■ **THE PROBLEM**
Copy every line below where the string "computer" is found.

BEGIN INFORMATION SUPPLIED

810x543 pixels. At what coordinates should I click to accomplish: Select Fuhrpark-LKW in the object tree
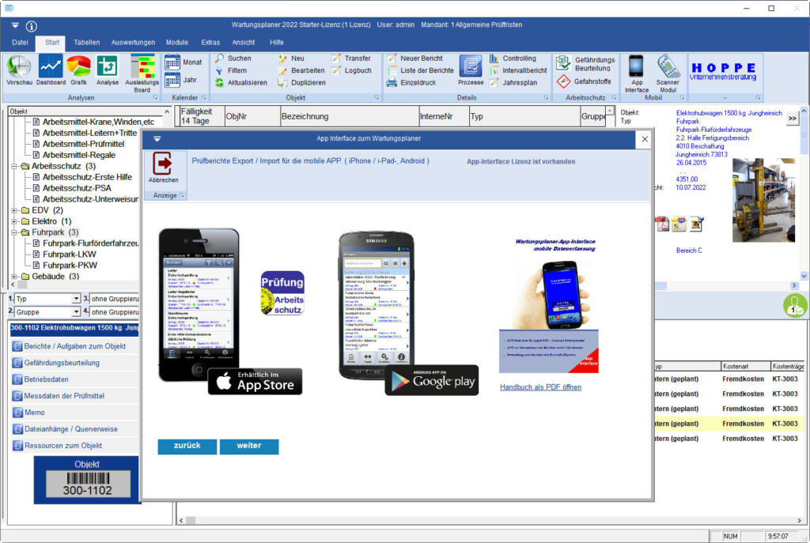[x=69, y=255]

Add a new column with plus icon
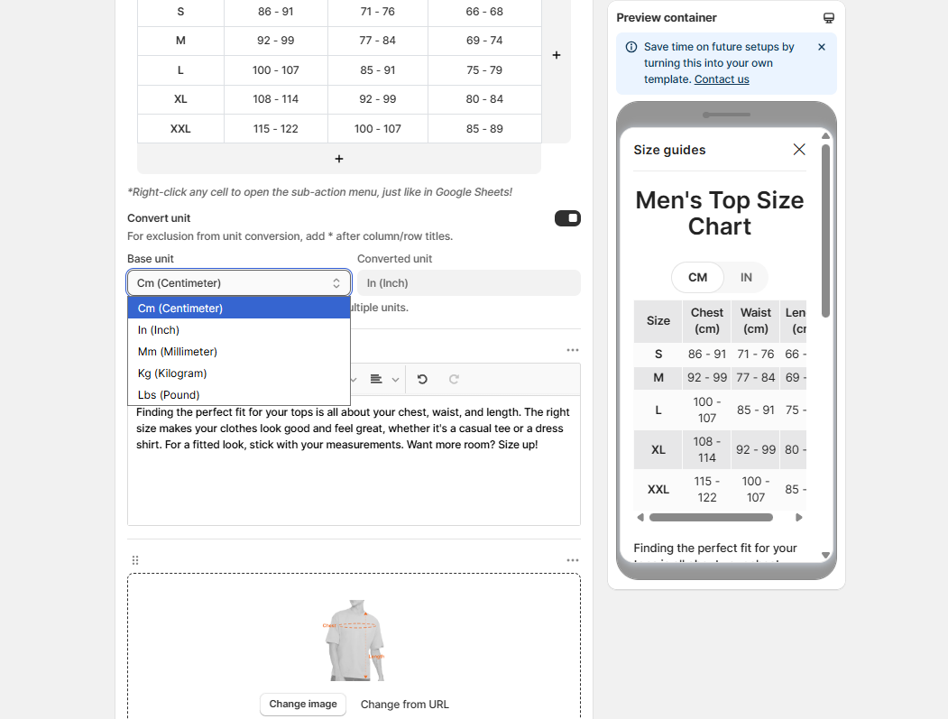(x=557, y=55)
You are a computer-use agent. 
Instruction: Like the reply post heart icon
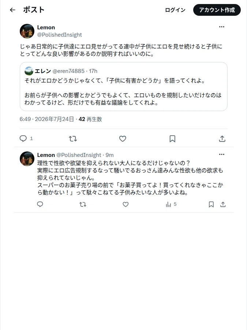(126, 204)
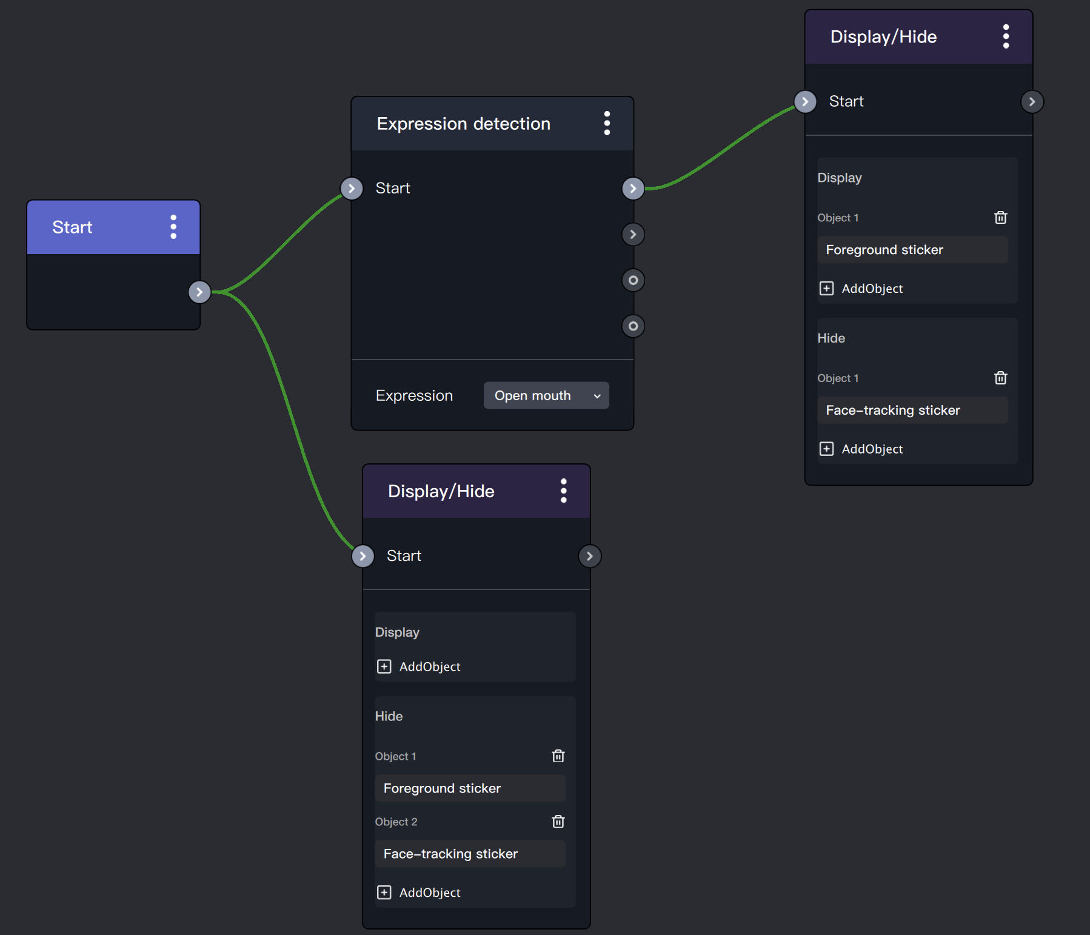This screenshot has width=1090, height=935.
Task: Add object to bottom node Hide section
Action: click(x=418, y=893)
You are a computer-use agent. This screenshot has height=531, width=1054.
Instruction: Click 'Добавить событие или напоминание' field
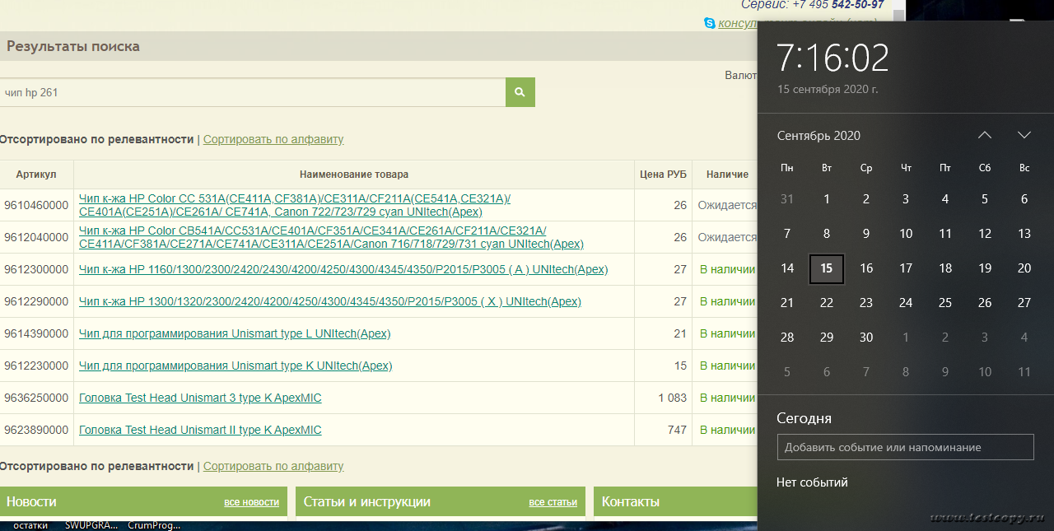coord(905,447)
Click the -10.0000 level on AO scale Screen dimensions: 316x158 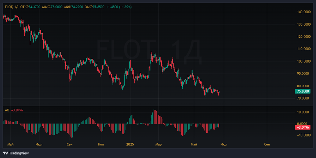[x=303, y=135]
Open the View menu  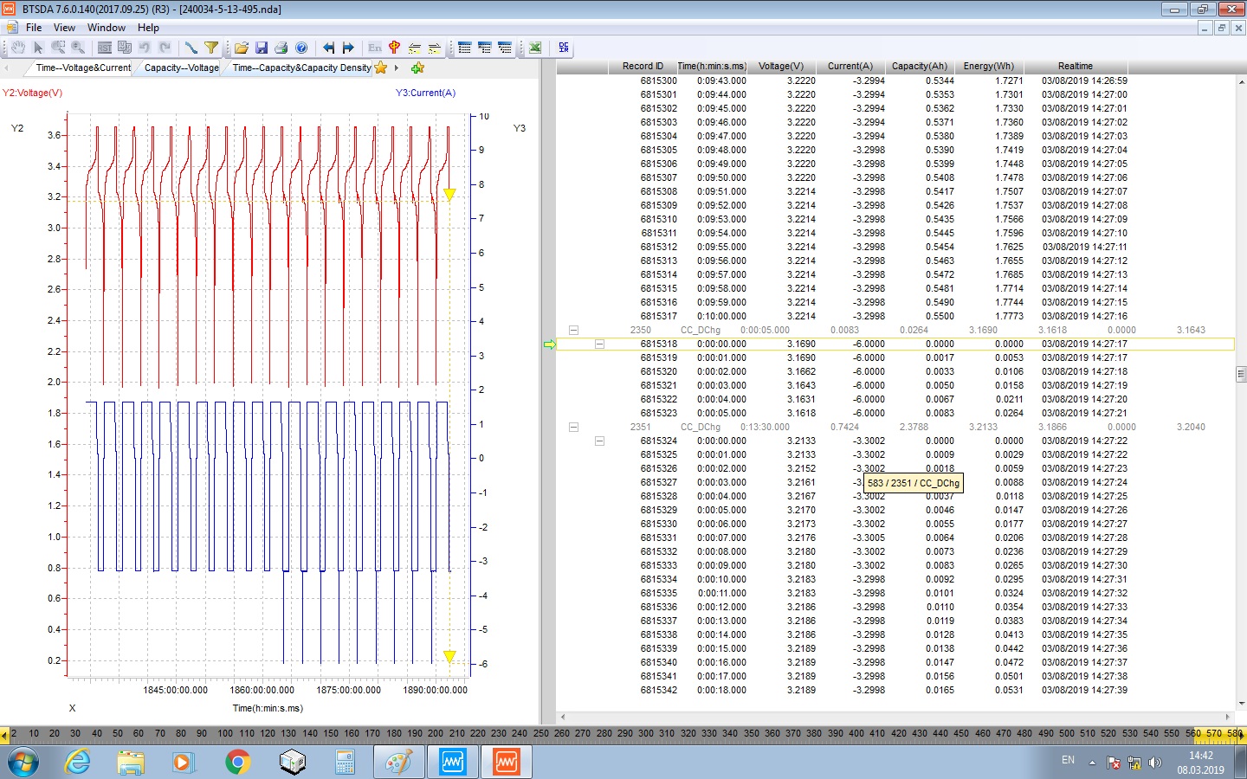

END INFORMATION SUPPLIED

■ **SOLUTION TO THE EXERCISE**
You are a computer-use agent. 
You are a computer-use agent. This screenshot has height=531, width=1054.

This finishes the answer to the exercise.